- Portrayed by: Cleveland Campbell
- Duration: 2001–2007
- First appearance: 25 June 2001
- Last appearance: 29 May 2007
- Introduced by: Steve Frost (2001) Kathleen Beedles (2007)

= Danny Daggert =

Fictional character from Emmerdale

Danny Daggert is a fictional character from the British television soap opera Emmerdale, played by Cleveland Campbell. He made his first appearance during the episode broadcast on 25 June 2001.

==Development==
Danny and his family were the first black family to appear regularly in Emmerdale. Most of the family were written out in 2002, leading the actor to believe he would also be written out of the show. However, the producers asked him to stay on, which he saw as "a tremendous compliment" and found that it gave him confidence. Remarking on his character's "wild" family, Campbell felt Danny's mother Cynthia Daggert (Kay Purcell) hot-headedness could "play havoc with his life". When Julie MacCaskill of the Daily Record pointed out that he appeared to be the only sensible member of the Daggerts, Campbell said his character was "not necessarily always sensible, but at least he strives to do what is best." He summed up 2002 for his character: "All things considered, it wasn't too bad. He found stability in Emmerdale, which is in complete contrast to the life he once led. He got himself a girlfriend and a job he not only likes but he's good at." Campbell added that he wanted to leave Danny's storylines up to the scriptwriters, but suggested that he deserved to be happy with a little drama thrown in.
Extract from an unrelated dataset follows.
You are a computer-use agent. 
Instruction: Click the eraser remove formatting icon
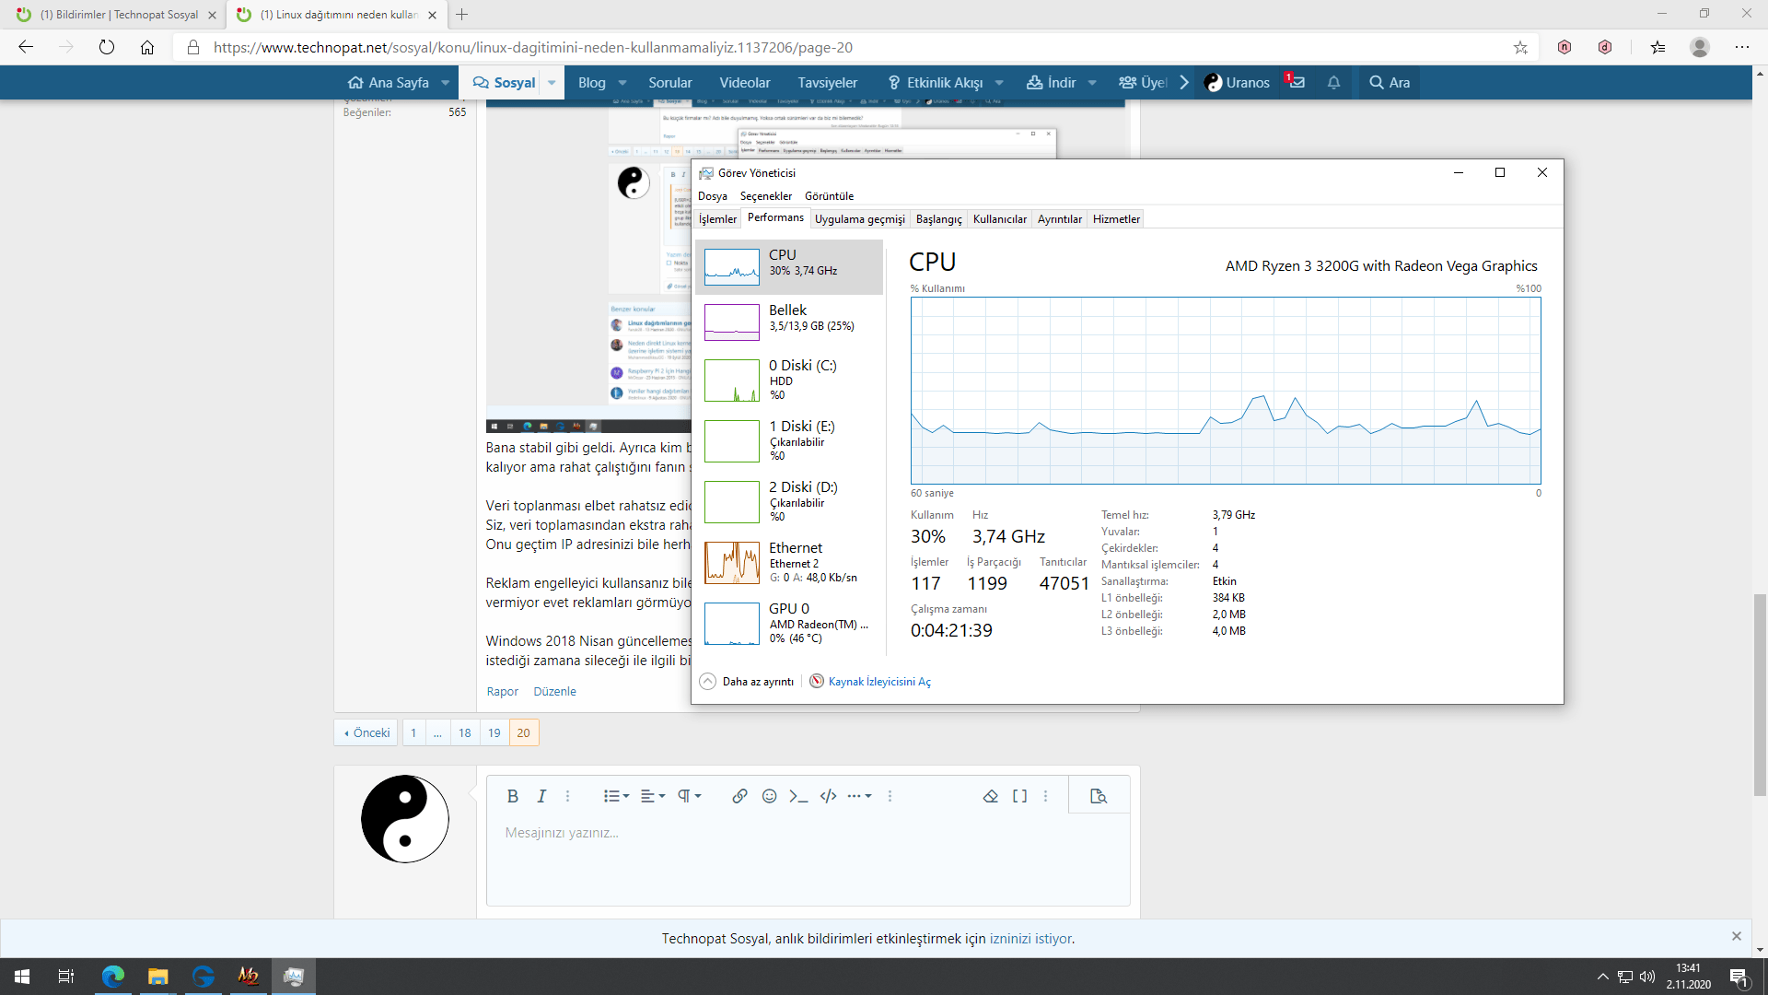click(991, 796)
In June 2006, Kris Green of Digital Spy reported that Campbell would be leaving Emmerdale in August that year. Green said a show spokesperson confirmed that Campbell's departure had been planned for a while and that his character would leave as part of "a dramatic storyline". Of leaving the serial, Campbell stated: "I've had a fantastic five years on Emmerdale and made a lot of very good friends but I'm looking forward to pursuing other projects." Actress Danielle Henry, who played Campbell's on-screen sister Latisha Daggert, reprised her role in order to facilitate Danny's departure from the village. In May 2007, Campbell briefly returned for the funeral of Len Reynolds (Peter Martin). Campbell appeared in 495 episodes.

==Storylines==
Danny and his family arrive in the village from Bradford. Danny quickly finds himself in a fight with his sister Latisha's abusive boyfriend, Paul Cooke (Lee Hartney), and later begins a relationship with local girl Ollie Reynolds (Vicky Binns). Following the departure of the other Daggerts to Lisbon, Danny decides to stay and be with Ollie, whose mother Angie has died in a car accident. Danny is a great support to her but the relationship is cut short when Ollie decides to go to University after completing her A-levels, leaving Danny heartbroken. Danny stays behind as a lodger, living with Ollie's grandfather, Len Reynolds.
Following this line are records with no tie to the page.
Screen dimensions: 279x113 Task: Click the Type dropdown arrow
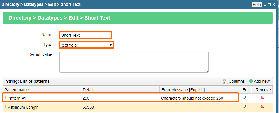(x=111, y=45)
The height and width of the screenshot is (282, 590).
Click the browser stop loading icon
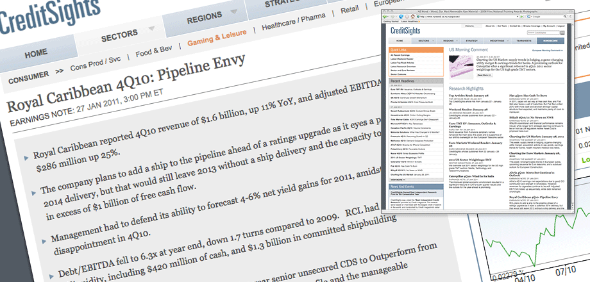pyautogui.click(x=407, y=17)
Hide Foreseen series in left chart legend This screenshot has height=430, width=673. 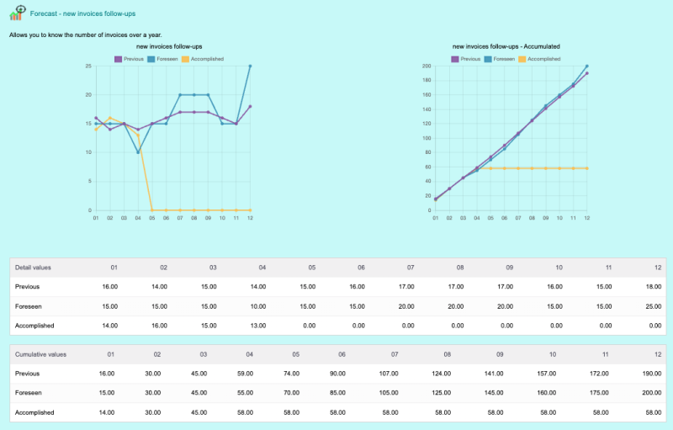click(x=164, y=59)
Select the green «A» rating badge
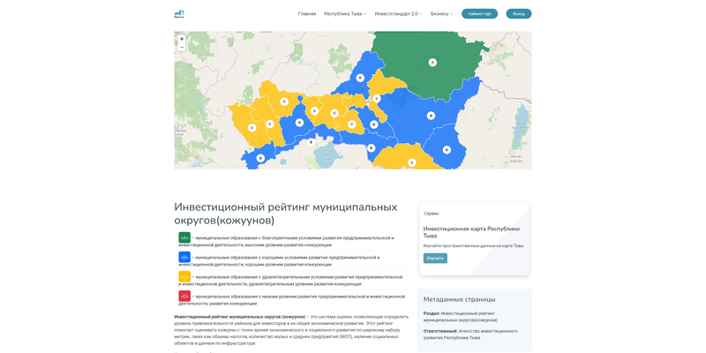The height and width of the screenshot is (353, 706). coord(184,237)
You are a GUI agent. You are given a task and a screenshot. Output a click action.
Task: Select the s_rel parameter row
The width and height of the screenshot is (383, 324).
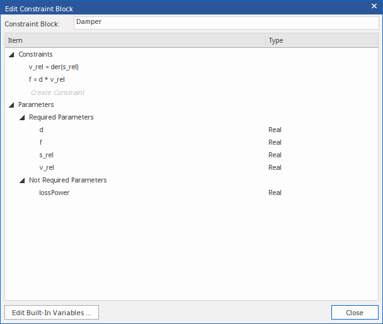[x=47, y=155]
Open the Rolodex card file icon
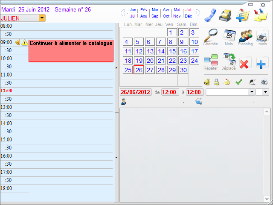 tap(225, 15)
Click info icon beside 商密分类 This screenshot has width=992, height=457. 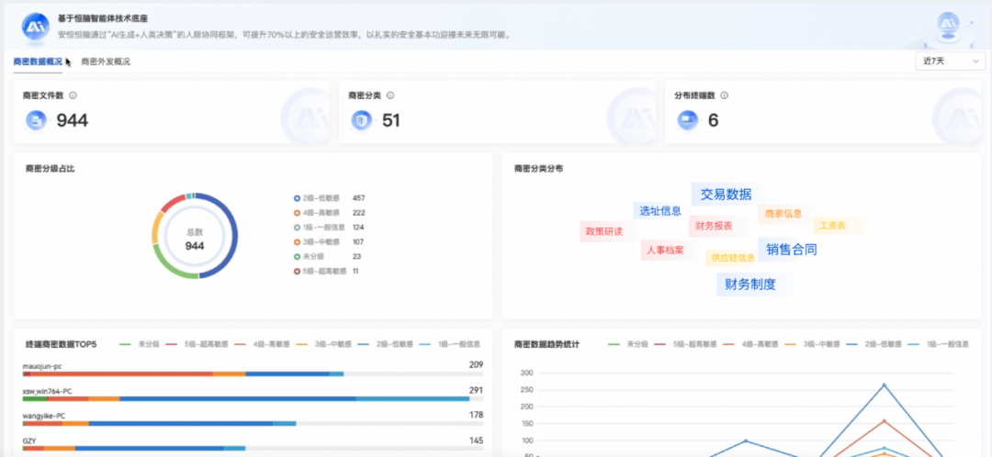(390, 95)
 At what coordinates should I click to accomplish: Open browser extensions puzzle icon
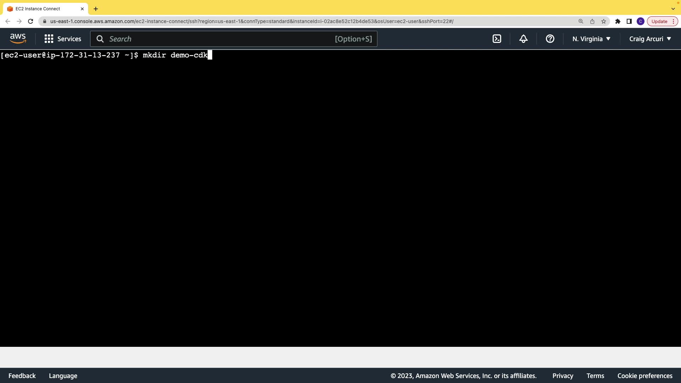pyautogui.click(x=618, y=21)
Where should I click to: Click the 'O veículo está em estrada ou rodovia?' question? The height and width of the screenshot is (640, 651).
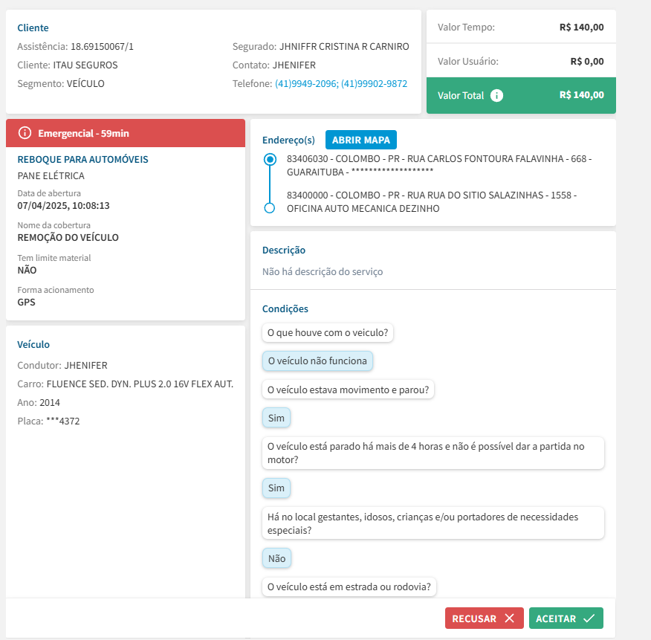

Danny throws his energy into work, and impresses Rodney Blackstock (Patrick Mower), promotes him and Danny's fortunes seems prosperous. Rodney and Danny's friendship is threatened when
Val Lambert (Charlie Hardwick) arrives in Emmerdale and plays them off against each other, which leads the two men to come to blows. However, they mend their friendship. Danny begins dating Donna Windsor (Verity Rushworth) for several months but they split after the romance fizzles out of the relationship and decide to remain friends. Danny has a brief dalliance with new Jo Stiles (Roxanne Pallett), but finds that her lifestyle was a bit too wild for him and they remain friends. Jo helps Danny when he realizes there was a woman for him right under his nose - single mum Dawn Woods (Julia Mallam), who he had become good friends with and there is a spark. The relationship is happy for a while but with Dawn's ex-boyfriend Scott Windsor (Ben Freeman) receiving parole, things are difficult. Eventually, Scott and Danny come to blows and Dawn decides she is better off with neither man.

Danny is later joined by his cousin Toni (Kerry Stacey), and makes friends with Dawn's brother Jamie Hope (Alex Carter). Latisha visits Danny in the summer of 2006 and offers him a job with the family in Lisbon. After analysing his life in Emmerdale, Danny decides to move on and leaves. Danny returns briefly in May 2007 for Len's funeral and comforts Len's partner Pearl Ladderbanks (Meg Johnson) before returning to Portugal.

==Reception==
Writers from Leeds Live called the character "popular".